7.2. 控制 pod 安全准入同步
您可以为大多数命名空间启用自动 pod 安全准入同步。
当 security.openshift.io/scc.podSecurityLabelSync 字段为空或设置为 false 时,不会强制系统默认值。您必须将标签设置为 true,才能进行同步。
重要
定义为集群有效负载一部分的命名空间会永久禁用 pod 安全准入同步。这些命名空间包括:
-
default -
kube-node-lease -
kube-system -
kube-public -
openshift -
所有带有
openshift-前缀的系统创建命名空间(默认为openshift-operators除外),所有具有openshift-前缀的命名空间不会被同步。

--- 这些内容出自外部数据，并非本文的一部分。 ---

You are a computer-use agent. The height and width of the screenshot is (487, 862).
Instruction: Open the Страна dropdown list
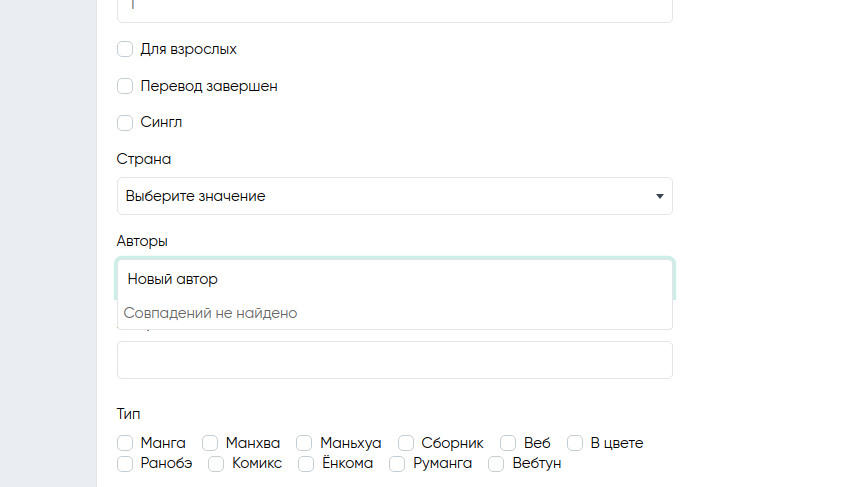[394, 196]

您可以为任何用户创建的openshift-*命名空间启用同步。除了openshift-operators之外,您无法为任何系统创建的openshift-*命名空间启用同步。
如果 Operator 安装在用户创建的 openshift-* 命名空间中,则在命名空间中创建集群服务版本(CSV)后,默认会开启同步。同步标签继承命名空间中服务帐户的权限。
流程
要在命名空间中启用 pod 安全准入标签同步,请将
security.openshift.io/scc.podSecurityLabelSync标签的值设置为true。运行以下命令:
$ oc label namespace <namespace> security.openshift.io/scc.podSecurityLabelSync=true
注意
您可以使用 --overwrite 标志来反转命名空间中 pod 安全标签同步的影响。